** Dataset content follows **
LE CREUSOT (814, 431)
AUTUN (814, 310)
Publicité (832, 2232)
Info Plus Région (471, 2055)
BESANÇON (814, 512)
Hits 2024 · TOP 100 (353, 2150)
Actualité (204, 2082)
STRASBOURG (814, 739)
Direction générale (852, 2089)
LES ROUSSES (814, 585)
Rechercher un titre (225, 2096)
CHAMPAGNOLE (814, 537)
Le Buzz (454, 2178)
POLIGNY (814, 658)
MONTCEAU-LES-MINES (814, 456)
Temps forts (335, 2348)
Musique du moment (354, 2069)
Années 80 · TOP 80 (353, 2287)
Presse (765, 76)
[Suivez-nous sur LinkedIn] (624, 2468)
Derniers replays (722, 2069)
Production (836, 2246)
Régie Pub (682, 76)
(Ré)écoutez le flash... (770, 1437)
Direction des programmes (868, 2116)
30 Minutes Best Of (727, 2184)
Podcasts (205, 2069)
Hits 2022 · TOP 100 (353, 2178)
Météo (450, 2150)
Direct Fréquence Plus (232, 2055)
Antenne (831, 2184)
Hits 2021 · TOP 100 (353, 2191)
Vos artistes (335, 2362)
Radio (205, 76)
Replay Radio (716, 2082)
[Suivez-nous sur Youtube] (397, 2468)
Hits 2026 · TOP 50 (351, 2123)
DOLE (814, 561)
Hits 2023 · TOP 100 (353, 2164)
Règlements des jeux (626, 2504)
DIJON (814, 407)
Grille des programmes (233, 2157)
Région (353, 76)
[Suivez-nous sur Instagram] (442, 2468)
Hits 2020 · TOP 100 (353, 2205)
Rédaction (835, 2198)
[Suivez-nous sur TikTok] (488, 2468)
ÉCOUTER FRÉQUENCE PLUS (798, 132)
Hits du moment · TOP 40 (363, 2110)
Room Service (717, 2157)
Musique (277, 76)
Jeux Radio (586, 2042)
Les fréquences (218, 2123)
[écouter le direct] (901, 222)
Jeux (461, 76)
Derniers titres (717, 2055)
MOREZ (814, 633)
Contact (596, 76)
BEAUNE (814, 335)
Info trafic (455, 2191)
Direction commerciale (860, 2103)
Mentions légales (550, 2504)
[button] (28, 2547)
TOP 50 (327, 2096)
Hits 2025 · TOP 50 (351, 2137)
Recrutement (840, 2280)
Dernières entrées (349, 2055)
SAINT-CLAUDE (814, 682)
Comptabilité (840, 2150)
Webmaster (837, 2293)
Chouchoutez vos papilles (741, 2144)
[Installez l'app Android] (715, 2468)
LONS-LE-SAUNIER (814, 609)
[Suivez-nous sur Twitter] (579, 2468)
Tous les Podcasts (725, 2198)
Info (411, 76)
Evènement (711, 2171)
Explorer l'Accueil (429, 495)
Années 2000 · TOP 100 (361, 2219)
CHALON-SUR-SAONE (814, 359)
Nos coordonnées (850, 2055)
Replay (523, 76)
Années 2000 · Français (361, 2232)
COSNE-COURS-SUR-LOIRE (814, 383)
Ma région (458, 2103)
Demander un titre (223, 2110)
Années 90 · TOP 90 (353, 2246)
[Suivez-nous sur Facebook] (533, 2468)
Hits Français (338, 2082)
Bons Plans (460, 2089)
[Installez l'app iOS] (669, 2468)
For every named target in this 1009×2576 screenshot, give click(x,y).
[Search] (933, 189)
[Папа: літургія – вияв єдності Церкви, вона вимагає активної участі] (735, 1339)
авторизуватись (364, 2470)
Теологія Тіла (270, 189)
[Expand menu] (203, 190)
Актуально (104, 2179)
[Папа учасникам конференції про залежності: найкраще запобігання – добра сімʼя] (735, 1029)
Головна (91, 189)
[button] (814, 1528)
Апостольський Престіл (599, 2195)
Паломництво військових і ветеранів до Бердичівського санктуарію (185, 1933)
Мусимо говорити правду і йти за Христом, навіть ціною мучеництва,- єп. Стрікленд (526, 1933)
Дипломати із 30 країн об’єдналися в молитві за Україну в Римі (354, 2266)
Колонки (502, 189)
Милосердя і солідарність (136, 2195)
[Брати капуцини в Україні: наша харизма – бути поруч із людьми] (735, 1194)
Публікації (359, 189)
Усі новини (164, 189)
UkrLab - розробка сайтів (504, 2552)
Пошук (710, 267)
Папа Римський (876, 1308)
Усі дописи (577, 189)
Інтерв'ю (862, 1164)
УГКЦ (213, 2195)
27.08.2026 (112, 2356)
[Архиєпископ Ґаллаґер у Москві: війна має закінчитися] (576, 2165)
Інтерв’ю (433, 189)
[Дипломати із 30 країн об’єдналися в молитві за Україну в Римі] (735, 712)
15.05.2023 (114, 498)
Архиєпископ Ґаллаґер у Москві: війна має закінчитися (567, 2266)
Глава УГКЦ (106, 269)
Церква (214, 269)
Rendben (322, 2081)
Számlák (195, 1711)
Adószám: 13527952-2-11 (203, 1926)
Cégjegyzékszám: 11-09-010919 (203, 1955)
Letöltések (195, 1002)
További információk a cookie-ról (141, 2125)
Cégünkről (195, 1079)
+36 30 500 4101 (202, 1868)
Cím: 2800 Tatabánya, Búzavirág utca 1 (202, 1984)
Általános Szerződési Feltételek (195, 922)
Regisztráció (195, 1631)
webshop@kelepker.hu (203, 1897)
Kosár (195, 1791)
** End of Dataset content **
▶ _Directions for this task_:
Each line above that includes "єдналися" counts once; state the total and nothing more.

▶ _Response to this exercise_:
2